EDIT: nim + pkg/bignum

this option (https://github.com/kaushalmodi/bignum) hasn't been considered in above thread; it's a fork of https://github.com/FedeOmoto/bignum that got a few updates to make it work (unfortunately under same nimble name see https://github.com/FedeOmoto/bignum/issues/3) it (unsurprisingly) gives same performance as gmp, via a high level wrapper around nim's nim gmp wrapper; test file used in above benchmark:

when true:
  import pkg/bignum
  proc test1(n,ret: var Int, isEcho: bool)=
    discard n.set 100
    discard ret.set 1
    while n != 0:
      ret *= n
      n.dec(1)
    if isEcho:
      echo ret

  proc main=
    var n = 100.newInt
    var ret = 1.newInt
    for i in 0..<1_000_000:
      test1(n, ret, isEcho=false)
    test1(n, ret, isEcho=true)
  main()

links

alternative not evaluated: openssl bn

see https://www.openssl.org/docs/man1.0.2/man3/bn.html, its license should not cause concern

mratsim commented 3 years ago

Hard no for GMP in the compiler. The license would be a nightmare.
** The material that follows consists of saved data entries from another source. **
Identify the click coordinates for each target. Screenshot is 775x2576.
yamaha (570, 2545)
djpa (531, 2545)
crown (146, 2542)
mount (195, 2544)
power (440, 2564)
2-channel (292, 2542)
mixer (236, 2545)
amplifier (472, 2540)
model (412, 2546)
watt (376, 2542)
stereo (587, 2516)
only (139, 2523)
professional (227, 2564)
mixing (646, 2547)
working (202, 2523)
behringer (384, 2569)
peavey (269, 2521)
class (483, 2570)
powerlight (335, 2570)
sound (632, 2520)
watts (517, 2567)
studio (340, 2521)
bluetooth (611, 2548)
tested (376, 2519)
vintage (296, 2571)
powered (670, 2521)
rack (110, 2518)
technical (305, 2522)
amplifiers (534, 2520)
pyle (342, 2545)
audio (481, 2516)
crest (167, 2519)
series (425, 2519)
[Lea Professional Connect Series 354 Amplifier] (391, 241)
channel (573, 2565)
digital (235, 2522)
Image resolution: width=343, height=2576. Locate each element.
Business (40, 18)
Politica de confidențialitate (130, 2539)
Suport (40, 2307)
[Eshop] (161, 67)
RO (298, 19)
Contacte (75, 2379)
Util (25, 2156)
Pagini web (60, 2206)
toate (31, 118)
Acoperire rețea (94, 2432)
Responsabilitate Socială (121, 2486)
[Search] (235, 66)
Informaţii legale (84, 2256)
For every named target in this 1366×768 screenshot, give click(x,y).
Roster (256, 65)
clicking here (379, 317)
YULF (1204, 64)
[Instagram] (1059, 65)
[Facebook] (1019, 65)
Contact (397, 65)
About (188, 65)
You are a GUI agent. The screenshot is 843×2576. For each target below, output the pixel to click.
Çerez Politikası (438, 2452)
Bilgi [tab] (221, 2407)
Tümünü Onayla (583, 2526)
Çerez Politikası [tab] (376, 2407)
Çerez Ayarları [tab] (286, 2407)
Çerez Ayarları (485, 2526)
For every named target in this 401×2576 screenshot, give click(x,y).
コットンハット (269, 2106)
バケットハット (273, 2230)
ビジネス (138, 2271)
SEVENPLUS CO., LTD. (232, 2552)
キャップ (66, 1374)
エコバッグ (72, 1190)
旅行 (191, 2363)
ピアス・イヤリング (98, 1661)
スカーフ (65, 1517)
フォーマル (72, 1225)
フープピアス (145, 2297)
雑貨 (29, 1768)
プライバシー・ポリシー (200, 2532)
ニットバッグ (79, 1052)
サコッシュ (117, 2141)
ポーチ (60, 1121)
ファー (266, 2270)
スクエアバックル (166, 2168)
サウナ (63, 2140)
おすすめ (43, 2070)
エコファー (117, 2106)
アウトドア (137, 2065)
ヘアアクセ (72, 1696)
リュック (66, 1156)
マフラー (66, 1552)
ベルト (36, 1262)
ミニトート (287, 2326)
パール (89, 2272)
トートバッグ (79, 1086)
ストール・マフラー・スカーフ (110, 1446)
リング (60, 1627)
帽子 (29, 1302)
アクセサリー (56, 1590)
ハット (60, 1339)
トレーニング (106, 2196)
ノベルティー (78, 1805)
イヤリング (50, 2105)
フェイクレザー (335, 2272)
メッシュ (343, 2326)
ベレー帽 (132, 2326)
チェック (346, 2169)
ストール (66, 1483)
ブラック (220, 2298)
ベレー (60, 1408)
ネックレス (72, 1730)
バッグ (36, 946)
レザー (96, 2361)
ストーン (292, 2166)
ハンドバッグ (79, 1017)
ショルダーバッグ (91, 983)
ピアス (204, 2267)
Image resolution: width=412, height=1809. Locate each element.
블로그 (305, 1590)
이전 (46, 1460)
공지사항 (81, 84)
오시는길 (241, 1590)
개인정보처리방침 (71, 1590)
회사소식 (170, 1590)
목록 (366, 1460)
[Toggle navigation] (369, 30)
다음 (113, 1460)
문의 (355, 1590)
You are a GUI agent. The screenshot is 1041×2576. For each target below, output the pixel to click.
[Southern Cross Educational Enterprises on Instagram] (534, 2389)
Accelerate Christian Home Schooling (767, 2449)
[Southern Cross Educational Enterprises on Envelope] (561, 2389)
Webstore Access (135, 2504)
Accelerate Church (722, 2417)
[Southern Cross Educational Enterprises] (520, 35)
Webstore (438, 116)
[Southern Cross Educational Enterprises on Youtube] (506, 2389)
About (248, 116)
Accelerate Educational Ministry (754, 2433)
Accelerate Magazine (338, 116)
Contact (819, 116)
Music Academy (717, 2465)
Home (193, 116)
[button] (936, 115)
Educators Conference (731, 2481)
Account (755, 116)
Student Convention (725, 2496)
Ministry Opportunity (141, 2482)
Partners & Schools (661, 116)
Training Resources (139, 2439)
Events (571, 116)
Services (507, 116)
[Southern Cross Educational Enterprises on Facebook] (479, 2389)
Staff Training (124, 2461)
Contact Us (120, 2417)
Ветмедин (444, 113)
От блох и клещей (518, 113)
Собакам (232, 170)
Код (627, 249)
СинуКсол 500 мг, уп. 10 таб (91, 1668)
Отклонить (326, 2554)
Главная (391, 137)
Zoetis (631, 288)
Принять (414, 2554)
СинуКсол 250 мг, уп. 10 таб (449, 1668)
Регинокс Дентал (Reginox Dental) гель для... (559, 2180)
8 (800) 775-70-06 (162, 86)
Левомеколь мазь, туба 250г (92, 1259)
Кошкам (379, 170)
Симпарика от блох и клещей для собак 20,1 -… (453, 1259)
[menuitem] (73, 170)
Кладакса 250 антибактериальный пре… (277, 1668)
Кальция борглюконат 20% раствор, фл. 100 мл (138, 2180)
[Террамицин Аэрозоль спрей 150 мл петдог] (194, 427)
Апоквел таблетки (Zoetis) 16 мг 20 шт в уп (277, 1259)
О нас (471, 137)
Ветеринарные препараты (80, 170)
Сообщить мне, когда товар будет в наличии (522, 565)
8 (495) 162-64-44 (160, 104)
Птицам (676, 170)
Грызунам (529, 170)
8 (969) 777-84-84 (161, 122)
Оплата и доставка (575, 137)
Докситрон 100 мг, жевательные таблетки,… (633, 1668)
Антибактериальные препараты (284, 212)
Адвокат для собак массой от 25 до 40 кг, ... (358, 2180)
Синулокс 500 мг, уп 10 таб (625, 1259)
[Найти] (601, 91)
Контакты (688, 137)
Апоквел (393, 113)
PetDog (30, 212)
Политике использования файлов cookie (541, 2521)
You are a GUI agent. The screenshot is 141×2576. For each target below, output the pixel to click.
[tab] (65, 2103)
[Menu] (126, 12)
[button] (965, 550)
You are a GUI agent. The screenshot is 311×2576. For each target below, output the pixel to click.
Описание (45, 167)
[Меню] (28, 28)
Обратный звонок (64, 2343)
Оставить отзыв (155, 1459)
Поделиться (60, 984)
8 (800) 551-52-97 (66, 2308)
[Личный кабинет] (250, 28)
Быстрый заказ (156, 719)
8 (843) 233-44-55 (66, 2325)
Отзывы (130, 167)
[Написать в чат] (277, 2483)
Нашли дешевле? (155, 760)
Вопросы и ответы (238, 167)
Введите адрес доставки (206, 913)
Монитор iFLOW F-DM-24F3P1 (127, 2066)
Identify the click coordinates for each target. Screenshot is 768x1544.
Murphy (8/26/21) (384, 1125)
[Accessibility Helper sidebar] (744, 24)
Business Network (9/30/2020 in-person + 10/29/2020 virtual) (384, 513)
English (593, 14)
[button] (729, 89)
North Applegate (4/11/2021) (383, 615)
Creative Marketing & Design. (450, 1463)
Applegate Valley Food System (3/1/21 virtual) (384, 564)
Coincidentally, I've started to export Constantine bigints internal into a self-contained variable-size bigint library https://github.com/SciNim/megalo

Regarding Stint perf, the blocker is this: https://github.com/status-im/nim-stint/issues/87 which leads to quadratic bad behavior. A complete rewrite of the backend is WIP: https://github.com/status-im/nim-stint/pull/104

arnetheduck commented 3 years ago

considering that there are 5 options already for bigints in this thread and new ones keep popping up, and that the standard library is a graveyard for unmaintained code given how few people care to keep it up to date, perhaps it's wiser to let the dust settle before adding yet another library?

niekbouman commented 3 years ago

Dear Nim-devs,

About two years ago I wrote a C++ constexpr bigint library (https://github.com/niekbouman/ctbignum)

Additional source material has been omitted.